> **Problem requirements**
Transcribe the lines of the items below exactly as they appear, from the line containing "Given: Switch to" through the end of the items, with both ends included. Leave the pictures out of your answer.

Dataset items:
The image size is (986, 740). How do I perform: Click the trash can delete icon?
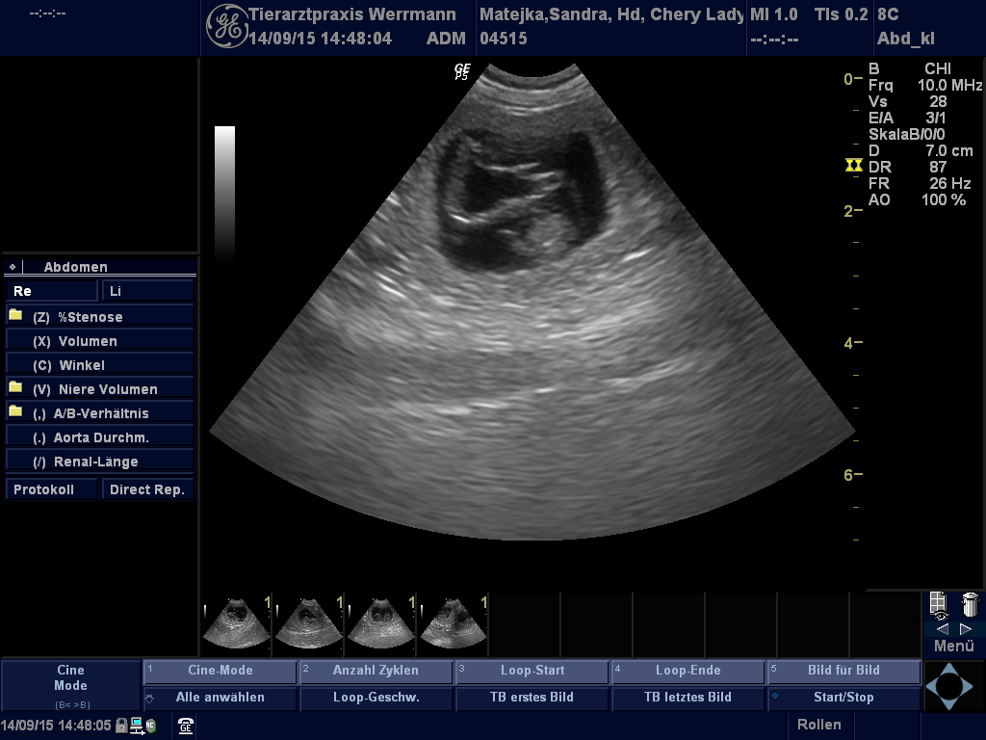[x=970, y=605]
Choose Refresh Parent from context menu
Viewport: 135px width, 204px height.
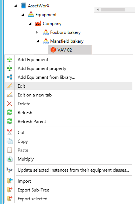tap(32, 122)
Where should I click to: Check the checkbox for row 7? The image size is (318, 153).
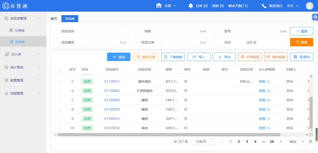point(59,101)
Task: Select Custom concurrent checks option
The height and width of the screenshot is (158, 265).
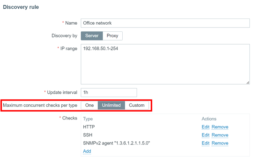Action: (x=137, y=105)
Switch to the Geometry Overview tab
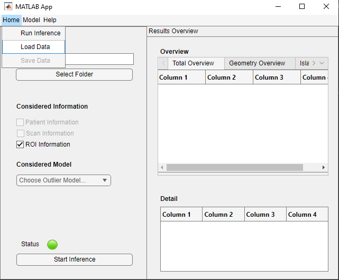Screen dimensions: 339x280 257,63
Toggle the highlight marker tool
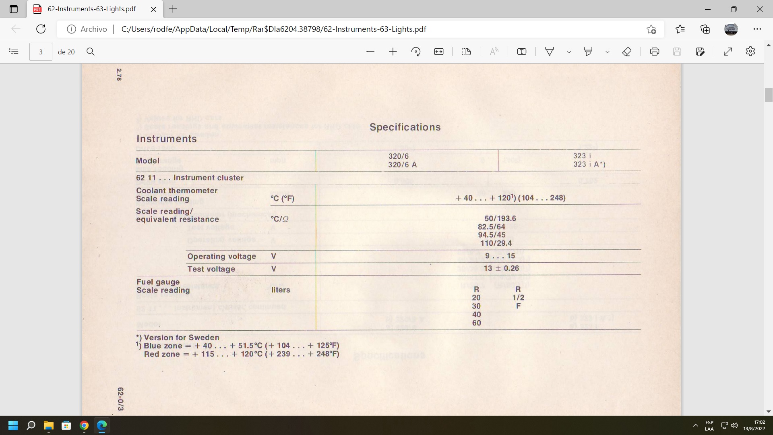 pos(588,52)
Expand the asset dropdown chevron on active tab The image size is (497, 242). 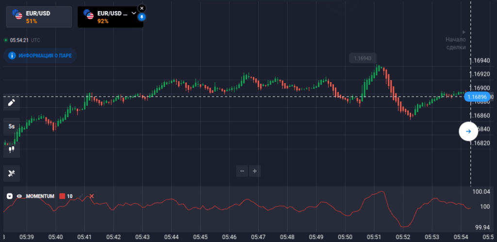click(x=134, y=13)
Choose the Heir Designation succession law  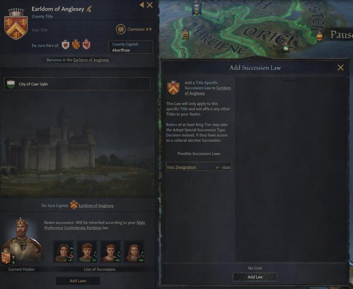(199, 167)
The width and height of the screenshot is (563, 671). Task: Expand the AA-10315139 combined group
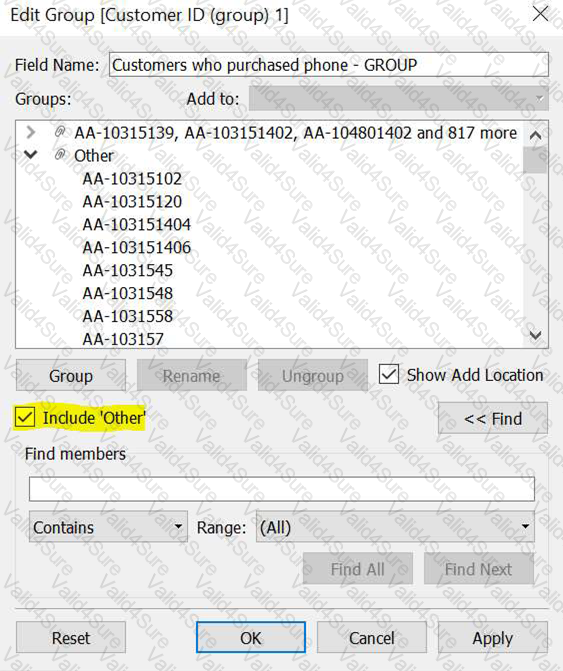coord(31,132)
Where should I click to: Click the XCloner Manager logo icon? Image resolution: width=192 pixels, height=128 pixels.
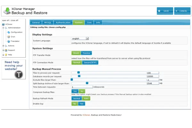coord(6,11)
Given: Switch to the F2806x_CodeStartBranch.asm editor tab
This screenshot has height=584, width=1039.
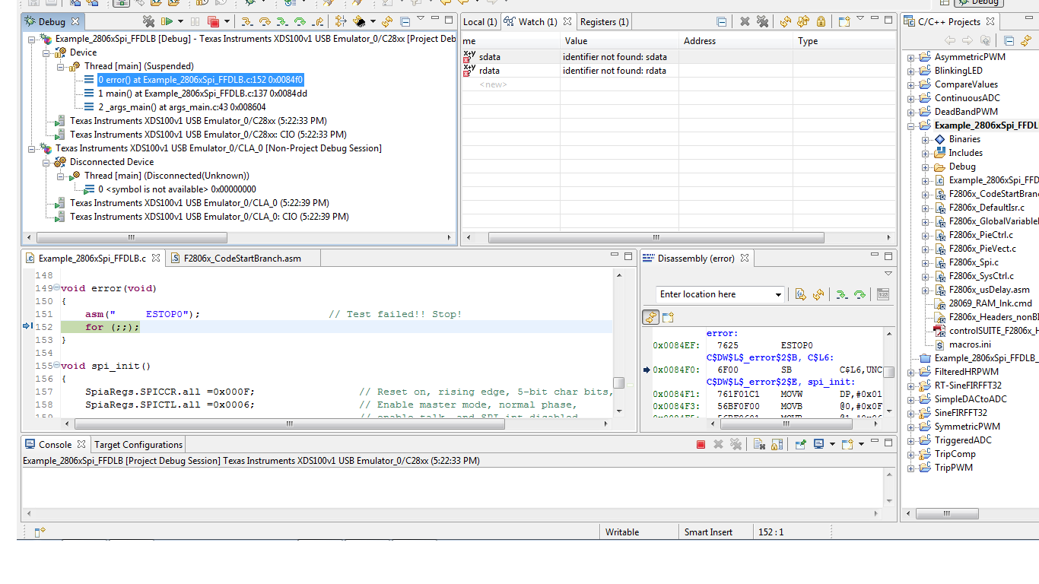Looking at the screenshot, I should tap(240, 258).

> **Solution to this problem**
Given: Switch to the F2806x_CodeStartBranch.asm editor tab
This screenshot has height=584, width=1039.
Looking at the screenshot, I should tap(240, 258).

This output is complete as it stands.